» **READING TEXT**:
Have fun gaming hope to see you in a thread somewhere soon.

HM


----------



## renau1g (Jul 24, 2010)

I've got the Serpent's Skull on order, although up here in Canuckistan, it takes around 3-ish weeks to arrive  

I love Dragonlance also (my introduction to the D&D worlds was the Dragons of X trilogy), but yet I hate those modules with a passion...weird right? A bit too railroad-y for my taste.


----------



## crazy_monkey1956 (Jul 24, 2010)

I wouldn't mind going through the Dragonlance modules with either 2nd edition or 3.5.  I'd even enjoy using the pregen characters.    Sign me up for Tanis or maybe even Sturm.


----------



## possum (Jul 24, 2010)

I'd definately find some time in my schedule to do a second edition Dragonlance.  Like CM, I'm even up for using the premades as well.


----------



## Fenris (Jul 24, 2010)

It's great that you figured out that you like DMing so much and are throwing yourself into it. It is DM's like you that keep this such an active community, so thank you.

You have a lot of interesting games coming up, I will be sure to keep an eye out for them.


----------



## Herobizkit (Jul 24, 2010)

If there's pirates and swashbuckling, sign me up for the Serpent's Skull.


----------



## Songdragon (Jul 24, 2010)

Heya HM... I would be up for pretty much anything Pathfinder. Love the system. And with summer upon us everything has slowed considerably. So the Serpent Skull and the WotBS (read up on it for another game and sounded cool).


----------



## HolyMan (Jul 25, 2010)

No railroading in my games as long as you play in character. The first time I played the DL series Goldmoon died fighting the dragon and Riverwind rushed in picked up the staff and killed it. So he ended up a Ranger 5/Cleric 1 in the game. So I hope you will give it a try if you find the time. I will need about 10-12 players.

And two votes for 2e hmmm... it would be alot less converting for sure so will have to see on that one. And will use per-gens to start don't know what will happen after, as we had a Irda cleric/magic-user take over after Gilthanas and Elistan both went seperate ways from the main group in module 8.

Thanks Fenris I hope you will join one of the games, there maybe others but will be starting the easiest first as I see about the rest.

HB I goofed about the Serpent's Skull AP I can't DM that as I am going to be playing in it. My character is already made and we have been running a short pre-adventure as we wait for it. But I didn't know that Serpent's Skull was the AP the DM was talking about?? 

Swashbuckling and Pirates I could do for some of that me self. I think I may start something. Where there will be uncharted islands, sea monsters, and ship to ship combat. I will look for something or make it up on the fly. But be ready for it none the less and will use the PF system also.

thanks for the responds everyone and look forward to some fun in the near future.

HM


----------



## Fenris (Jul 25, 2010)

HolyMan said:


> Thanks Fenris I hope you will join one of the games, there maybe others but will be starting the easiest first as I see about the rest.

» **DATASET EXTRACT**:

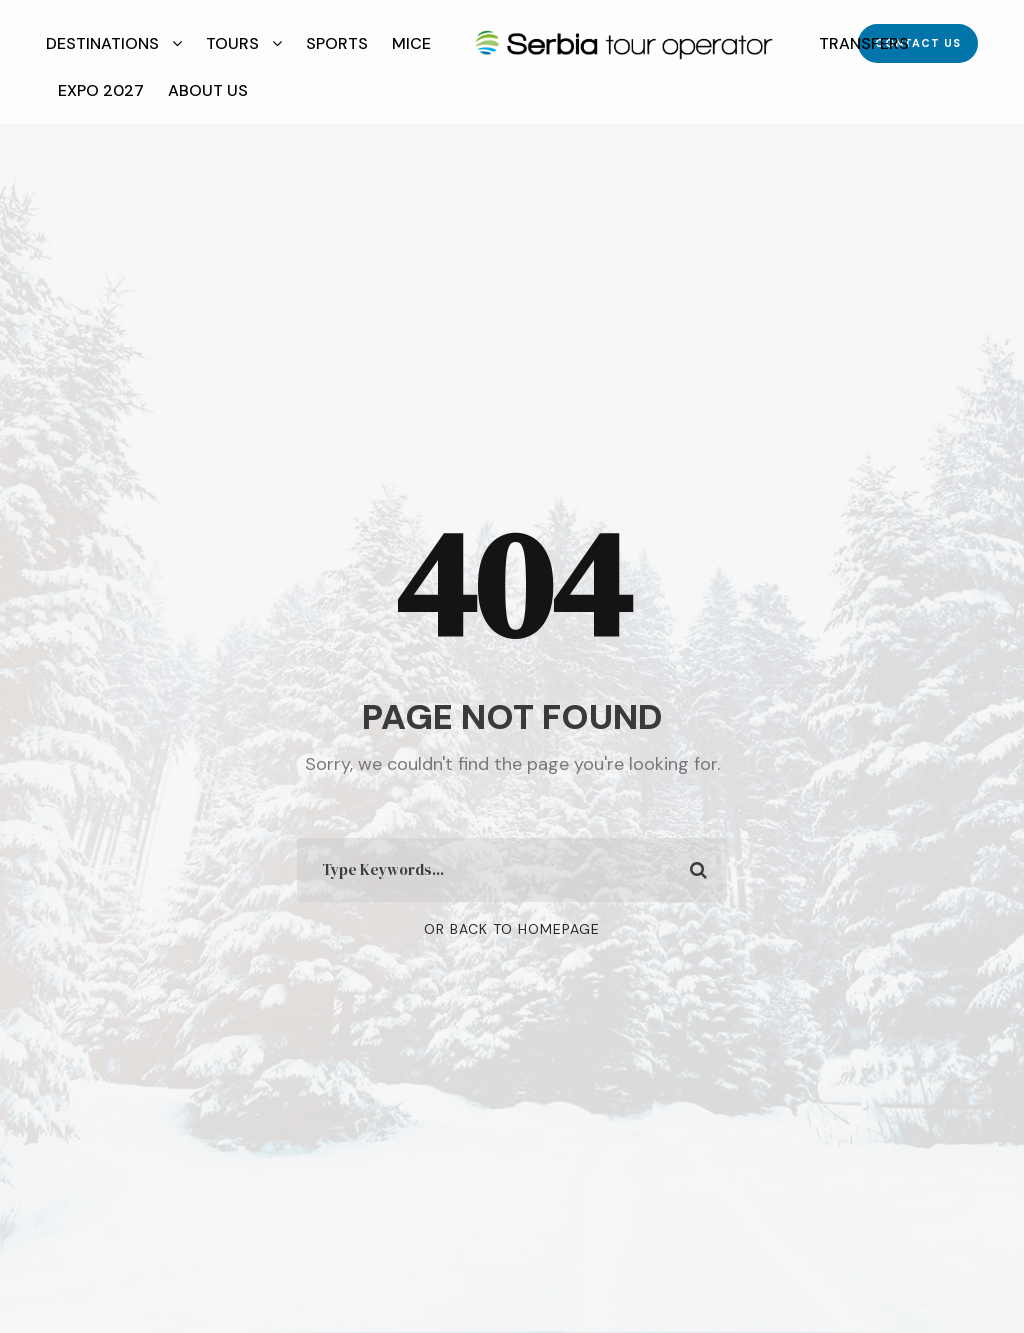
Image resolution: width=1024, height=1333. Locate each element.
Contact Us (918, 43)
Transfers (864, 43)
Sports (337, 43)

» **EXERCISE TASK 1**: In the forum thread, how many players does HolyMan say he will need?
» **EXERCISE TASK 2**: From the forum thread, extract the passage from "It's great that" up to and including "the Serpent's Skull.".

» **SOLUTION 1**: About 10-12 players.

» **SOLUTION 2**:
It's great that you figured out that you like DMing so much and are throwing yourself into it. It is DM's like you that keep this such an active community, so thank you.

You have a lot of interesting games coming up, I will be sure to keep an eye out for them.


----------



## Herobizkit (Jul 24, 2010)

If there's pirates and swashbuckling, sign me up for the Serpent's Skull.